Dame tu Twitter, no tengo. Lo cerré. No me creyó que sólo me duró un día. No pude con la rabia que se promueve, con la supuesta libertad. No, tampoco era ese el camino. Ya nos habíamos librado de la vigilancia primigenia. De esa ambición ridícula de llegar a ser alguien por conectes; seres importantes por arrejuntarse con los poderosos. Una vez más solicitaron las credenciales. No estaban vigentes, continuamos fuera del cuadro. Mi amigo sucumbió; eso pensé. No fue así. Se había apartado, no soportó la presión. Desanduvo lo andado. Adquirió sus tarjetas. No le sirvieron de mucho. Esas no valen, le dije. Me había enseñado las del metro, las del Seguro Social y las de puntos naranjas del supermercado. Son las únicas que hay en donde vivo, continuó diciendo. Es verdad, mi amigo había perdido el juicio.
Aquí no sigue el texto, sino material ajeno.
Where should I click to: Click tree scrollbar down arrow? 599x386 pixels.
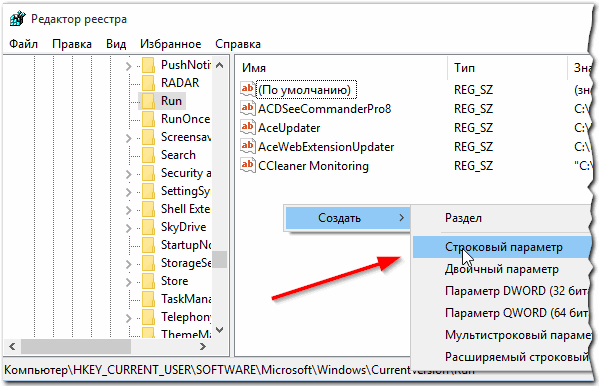[219, 330]
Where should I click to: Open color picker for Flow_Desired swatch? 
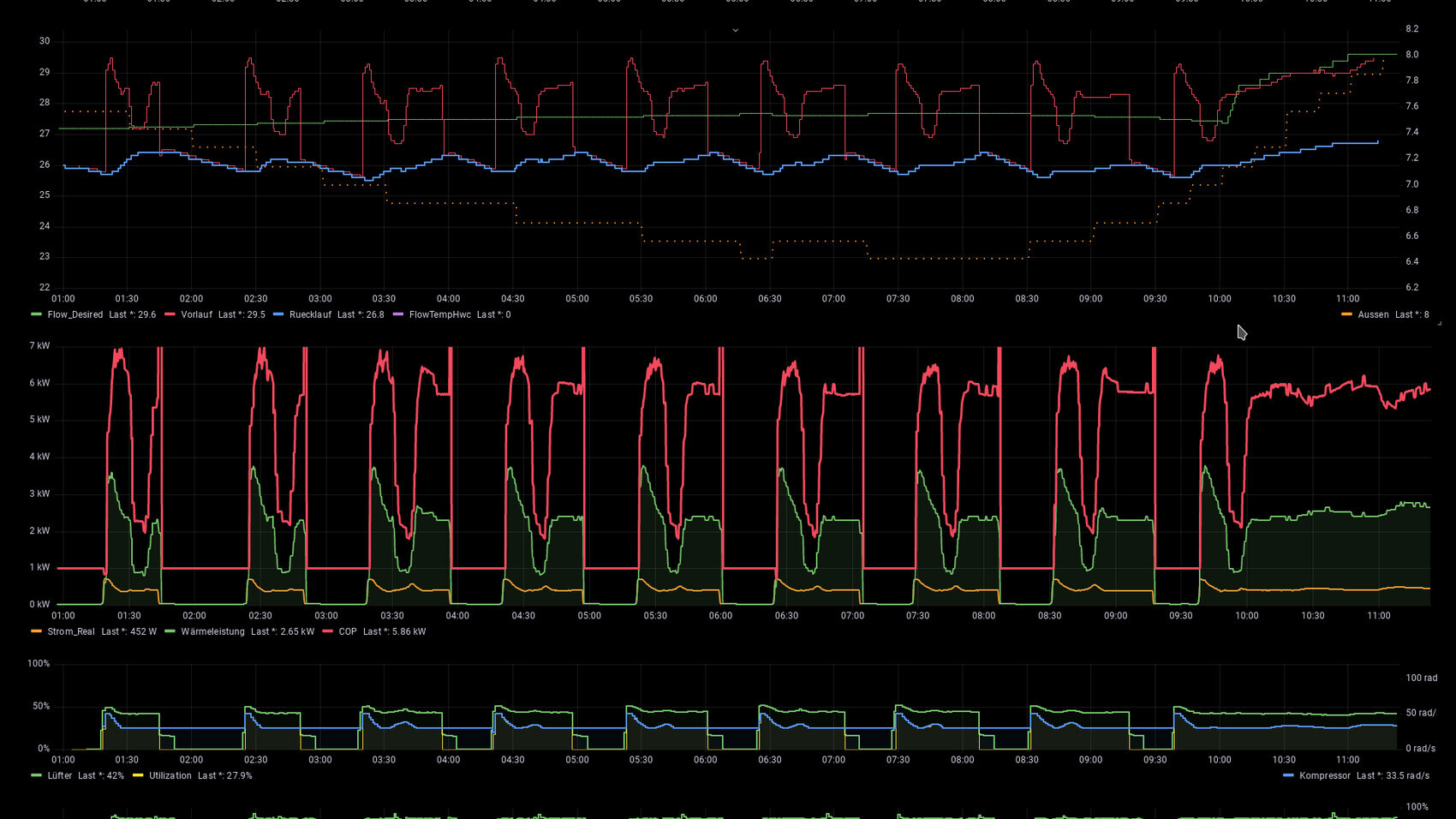36,314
Me desanimé al verlo. Sentí frustración, impotencia de reconocer que les daba razón: no hay hueso sin padrino. Teníamos que tragarnos eso que habíamos dicho: que esos eran una bola de advenedizos. Intenté sacarlo del hoyo, no quiso, lo dejé solo. Seguí sorteando la vida. También los señalamientos y la sorna. De querer publicar, ni soñarlo. Los años habían pasado. Ya no tenía cómplice y seguía siendo la engreída pueblerina que hacía sus apariciones en eventos marginales.
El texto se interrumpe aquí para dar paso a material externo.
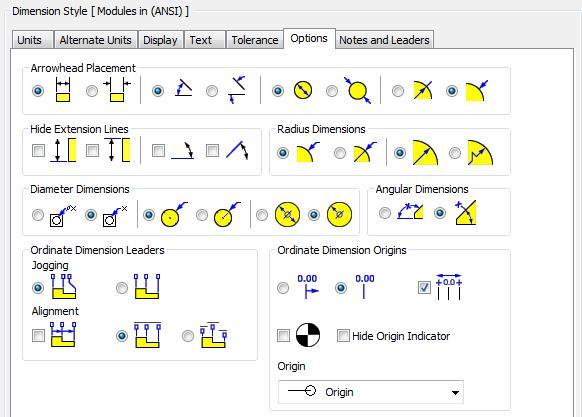The width and height of the screenshot is (582, 417).
Task: Click the jogged ordinate leaders icon
Action: coord(63,287)
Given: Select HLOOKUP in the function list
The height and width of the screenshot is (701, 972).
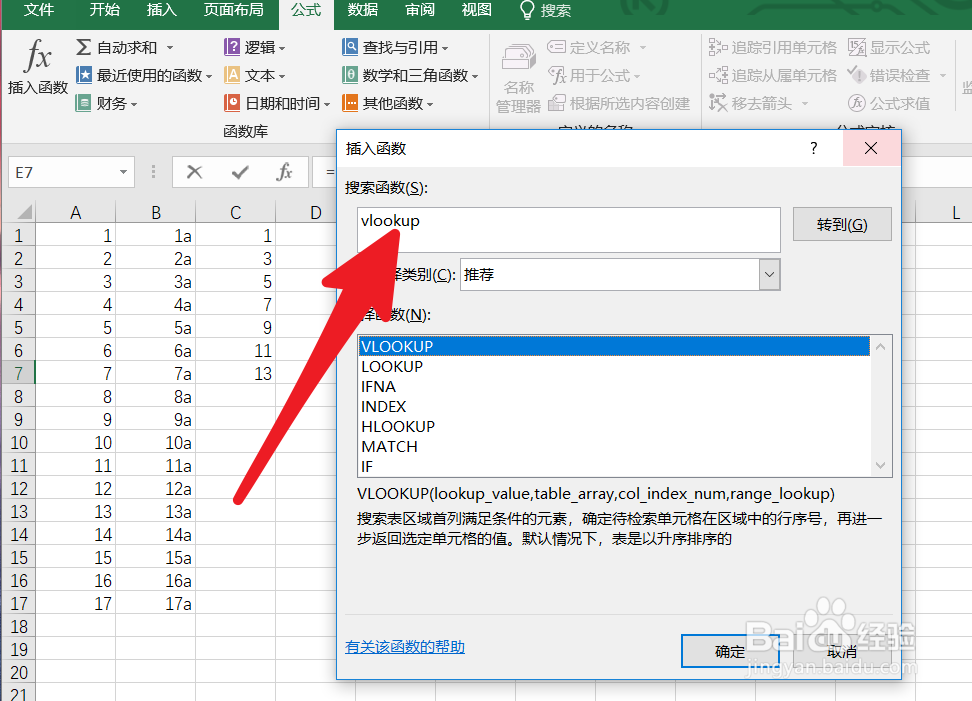Looking at the screenshot, I should coord(397,426).
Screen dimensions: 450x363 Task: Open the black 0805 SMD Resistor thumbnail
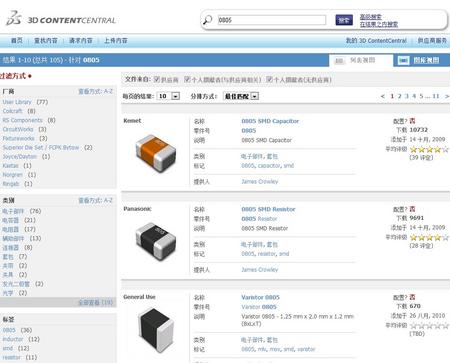[x=156, y=241]
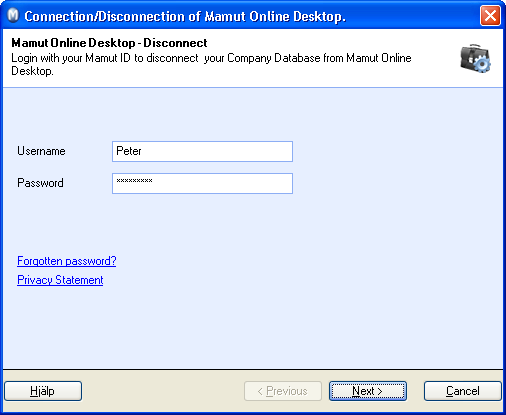Click the briefcase with gear icon
This screenshot has height=415, width=506.
(x=475, y=58)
Anunciaron un maratón de escritores en la ciudad y me anoté. Para mi sorpresa, él estaba entre los participantes. El día llegó y su esfuerzo me inspiró: “Unos dicen que es suerte, otros que es carisma. Yo les insisto que es hambre; se ríen. Me dicen que seguro tuve una buena palanca. Si conocieran mi vida sabrían de lo que hablo. De lo único que me he colgado es de los tubos del metro y de la micro. De andar del tingo al tango haciendo eso que muchos no creen: hacer lo que quieres, seguir intentando. También me he colgado de los pañuelos cuando el moco sale por la frustración. Pero me siento bien de haber resistido. De no deberle nada a nadie. De no andar lloriqueando; ni a quien le importe. Hay que jugársela, pero creérsela. Y yo en esto creo. En los pequeños esfuerzos, en no dejar de mirar lo que inspira. En dejar de escuchar las voces. En mi colonia, de niño, decían que las palabras no cuentan. Que ese es un gusto de yuppies, un pasatiempo burgués. Que mi voz no cuenta, que había nacido homo faber y que sólo valían mis manos. Pero hoy estoy aquí. Sigo sin charolas y conservo el gusto de sentarme frente a ustedes, de aplaudir las historias de los colegas y de agradecer que escuchen las mías”.